The woman read her victim impact statement. She said after the rape she was sobbing uncontrollably like a small child, “broken, terrorised, waiting for my death”.

“This phantom out of the darkness, standing in front of me demanding sex. I had no option but to fight. My feeble attempts to push him away. I was too weak or clumsy to defend myself, which seemed to amuse him. He started mocking me. When I pulled at his balaclava he said “ah you want to see my face now”.

“The belittling comments continued. He threatened me with a gang outside.....I knew I had no chance of winning his game”.

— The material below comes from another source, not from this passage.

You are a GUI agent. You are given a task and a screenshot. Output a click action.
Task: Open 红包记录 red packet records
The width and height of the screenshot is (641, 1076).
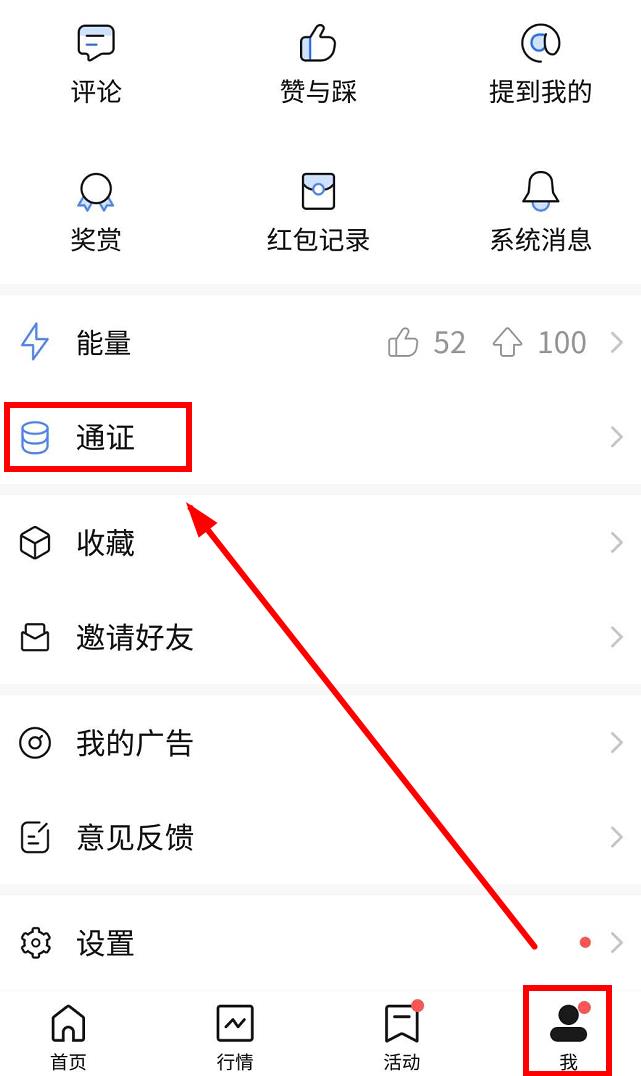[x=318, y=213]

“How can he behave with such brutality? A woman three times his age. He could be my grandson.”

She said it was more than one and half years since the rape and she felt “ashamed, naked, raw and so old, disgusted, betrayed and humiliated. There are not enough words”.

“I can’t stop screaming inside. My heart is bleeding with shock....I feel ripped open stood naked to the core of my being, reduced to nothing. I feel so hollowed out. I feel so small, having been reduced to a puppet like from a Punch and Judy show,” the woman continued. She added she felt “gutted in the truest sense of the word”.

She spoke of a hill near that she used to walk up but could no longer do so without company.

“The day will come when I walk to the top of my hill, stand tall, lift up my arms to the sky and scream, scream for all those children and women who have been abused and who can’t cry out in despair, those who had to suffer in silence.”

Mr Justice Patrick McCarthy remanded Hussey in custody until June 7th, next for sentence. He had been on bail, living with his sister in Kenmare pending sentence.

Michael Bowman SC, defending, handed in a number of testimonials confirming that Hussey and his family were well thought of in the local community.

He said a report from a forensic psychologist stated that Hussey did not have common characteristics that would be found in the personality profiles of sexual predators and concluded that he did not present a future danger to others.

Counsel handed in a letter of apology from Hussey which said that he understood fully “the horrors he has impacted on the woman” and that he had listened intently to her statement.

A letter of apology from his parents said the victim would “always be in their prayers”

The woman said she had always preferred her own company and she no words to describe the impact the rape had on her life. “It was an invasion of my privacy. I feel vulnerable.”

“The word sex did not exist when I was growing up. Being my age, it is hard to break this taboo. I would rather be silent and forget what happened. I want to live in the present and get on with my life but I need to break through the taboos, embarrassment and shame. The broken being inside does not stop screaming in fear. I need to be rescued from drowning in the aftermath,” the woman continued.

She said her whole life had been shattered and turned upside down. She described feeling like a child in the wilderness with nowhere to go, “having been sexually abused, terrified and in pain”.

She said she was fearful, felt stripped naked and defiled and not well enough to live alone, “yet my offender walked free”.

She described her home as her “Irish paradise” and felt she owed to it herself to work towards reclaiming it.

“I lost the trust in myself and in people. I live in fear.” she said before she added that she felt danger when someone called to her home.

“My body feels like it is on constant alert. A sudden noise, if a young man with dark hair or a hood passes by, my body tenses. I have to look the other way or cross the road, focus on my breathing, telling myself I am safe”.

“I still see quite often in the corner of my right eye, the slim black masked figure standing behind me. I have not managed to ignore it. I wish I was invisible,” the woman continued.

She said she felt sorry for Hussey’s parents and concluded that she was grateful for having been given a voice.

“I hope to get some closure today and to begin again and rebuild my life.”